Collected data
▶

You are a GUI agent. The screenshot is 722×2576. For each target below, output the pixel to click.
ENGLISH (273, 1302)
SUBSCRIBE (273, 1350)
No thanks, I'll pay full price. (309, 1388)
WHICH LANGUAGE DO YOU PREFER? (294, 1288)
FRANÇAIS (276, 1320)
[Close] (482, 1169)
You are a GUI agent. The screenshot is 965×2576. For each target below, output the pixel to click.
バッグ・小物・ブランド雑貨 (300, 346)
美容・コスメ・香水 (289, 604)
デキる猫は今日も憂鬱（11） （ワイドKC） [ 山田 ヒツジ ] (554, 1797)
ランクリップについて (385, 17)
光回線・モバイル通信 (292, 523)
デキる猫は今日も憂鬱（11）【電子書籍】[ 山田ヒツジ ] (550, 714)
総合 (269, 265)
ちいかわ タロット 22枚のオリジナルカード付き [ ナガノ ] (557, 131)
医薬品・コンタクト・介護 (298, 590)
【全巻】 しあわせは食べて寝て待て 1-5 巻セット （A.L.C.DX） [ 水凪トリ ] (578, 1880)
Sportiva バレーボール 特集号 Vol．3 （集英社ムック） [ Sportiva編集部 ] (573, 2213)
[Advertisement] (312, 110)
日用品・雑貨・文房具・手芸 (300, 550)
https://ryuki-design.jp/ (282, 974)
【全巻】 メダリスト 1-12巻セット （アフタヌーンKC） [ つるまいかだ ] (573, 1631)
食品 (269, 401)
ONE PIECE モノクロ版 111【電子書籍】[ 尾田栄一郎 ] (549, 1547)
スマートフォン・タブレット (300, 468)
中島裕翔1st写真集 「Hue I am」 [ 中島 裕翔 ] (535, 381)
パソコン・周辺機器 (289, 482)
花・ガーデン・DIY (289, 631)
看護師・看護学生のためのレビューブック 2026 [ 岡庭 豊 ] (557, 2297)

◀

PROMPT: Give back the records above, character for character.

RESPONSE FOR THIS EXERCISE:
You are a GUI agent. The screenshot is 722×2576. For each target below, output the pixel to click.
ENGLISH (273, 1302)
SUBSCRIBE (273, 1350)
No thanks, I'll pay full price. (309, 1388)
WHICH LANGUAGE DO YOU PREFER? (294, 1288)
FRANÇAIS (276, 1320)
[Close] (482, 1169)
You are a GUI agent. The screenshot is 965×2576. For each target below, output the pixel to click.
バッグ・小物・ブランド雑貨 (300, 346)
美容・コスメ・香水 (289, 604)
デキる猫は今日も憂鬱（11） （ワイドKC） [ 山田 ヒツジ ] (554, 1797)
ランクリップについて (385, 17)
光回線・モバイル通信 (292, 523)
デキる猫は今日も憂鬱（11）【電子書籍】[ 山田ヒツジ ] (550, 714)
総合 (269, 265)
ちいかわ タロット 22枚のオリジナルカード付き [ ナガノ ] (557, 131)
医薬品・コンタクト・介護 (298, 590)
【全巻】 しあわせは食べて寝て待て 1-5 巻セット （A.L.C.DX） [ 水凪トリ ] (578, 1880)
Sportiva バレーボール 特集号 Vol．3 （集英社ムック） [ Sportiva編集部 ] (573, 2213)
[Advertisement] (312, 110)
日用品・雑貨・文房具・手芸 (300, 550)
https://ryuki-design.jp/ (282, 974)
【全巻】 メダリスト 1-12巻セット （アフタヌーンKC） [ つるまいかだ ] (573, 1631)
食品 (269, 401)
ONE PIECE モノクロ版 111【電子書籍】[ 尾田栄一郎 ] (549, 1547)
スマートフォン・タブレット (300, 468)
中島裕翔1st写真集 「Hue I am」 [ 中島 裕翔 ] (535, 381)
パソコン・周辺機器 (289, 482)
花・ガーデン・DIY (289, 631)
看護師・看護学生のためのレビューブック 2026 [ 岡庭 豊 ] (557, 2297)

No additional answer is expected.